On his blogsite today, tax specialist and modern monetary theorising Quaker Richard Murphy writes with a high degree of accuracy, albeit of a painfully limited kind:
… there is a problem with Starmer. He is, as I defined the breed in my 2011 book, The Courageous State, a cowardly politician. As I said then:
The cowardly state in the UK is the creation of Margaret Thatcher, although its US version is of course the creation of Ronald Reagan. These two swept neoliberalism into the political arena in 1979 and 1980 following the first neoliberal revolution in Chile in 1973 that saw the overthrow of Allende by General Pinochet. Now it forms the consensus of thinking across the political divide within the UK, Europe and the US.

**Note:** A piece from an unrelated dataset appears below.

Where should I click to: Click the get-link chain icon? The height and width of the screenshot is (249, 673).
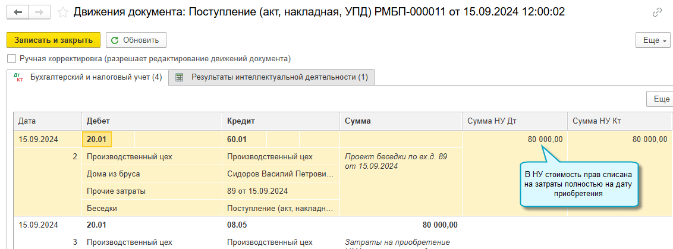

The economic crisis we are facing is the legacy of Thatcher and Reagan [who] introduced the neoliberal idea that whatever a politician does, however well-intended, will always make matters worse in the economy. Government can never able, according to neoliberal thinking, outperform the market, which will always, it says, allocate resources better.
That thinking is why we have ended up with cowardly government. What began as an economic idea has now swept across government as a whole: we have politicians who think the only useful function for the power is to dismantle the state while transferring as many of its functions as possible to unelected businesses which bankrolled their path to power.
That, I think, is what Starmer is. He shares a characteristic with all the cowardly politicians of the UK: he went to Oxford. As Simon Kuper notes in his book ‘Chums’, this matters.
Kuper’s thesis is that the Tories at Oxford in the 80s learned politics without any substance or conviction. What motivated those Tories was personal gain, pure and simple.
Labour politics of the same era at Oxford was worse. It too was about charade but in their case they learned the charade from the education system without acquiring any conviction. They became operators of a system they could not question, when questioning of any substantial sort was simply not on the agenda at Oxford then (or in almost any university now).
So Tories became cowardly politicians on the make while Labour produced cowardly politicians of the likes of Starmer, Reeves, Cooper, Miliband and (off-stage but still around) Balls, who are conviction-free zones but who think they can present a ‘better-management’, technocratic argument without ever questioning whether the system they are managing is failing, when it so obviously is.
Starmer has no idea what he and his government will be about because he has not got the convictions to inform his decision-making. And it shows.
(I’ve edited and abridged the above, but solely in the interests of concision. I’ve no desire to misrepresent a man who, his illusions notwithstanding, has my respect.)
Professor Murphy’s worldview – not as a Quaker but as one whose rejection of revolutionary solutions (on ground of their violence whereas I reject them as a suicidal pipe dream) leads him to embrace (as I do not) the illusion that we live under a tarnished but reformable democracy – misses a truth far darker than those he sets out with his usual clarity.
The truth I speak of being that Caitlin Johnstone’s assessment of American ‘democracy’ …
The US doesn’t have political parties, it has narrative control ops disguised as political parties. One of them overtly promotes capitalism and imperialism by appealing to Americans’ worst impulses, the other covertly diverts healthy impulses back into capitalism and imperialism.
An elephant and a donkey fight in a puppet show and the crowd cheers for one or the other while thieves pick their pockets. And when people start to notice their wallets are missing, they’re told they can stop the pickpocketing by cheering louder for their favorite puppet.
People ask why the Democrats never codified Roe vs Wade into law, and the answer is, because that’s not their job. Their job is not to enact the policies you elected them to enact. Their job is not even to win elections. Their job is to keep you staring at the puppet show while the empire has its way with the world.
… applies equally – once adjustment is made for a junior imperialist power hitched to the coat tails of a senior one in terminal decline and by that fact a lethal threat – to Britain.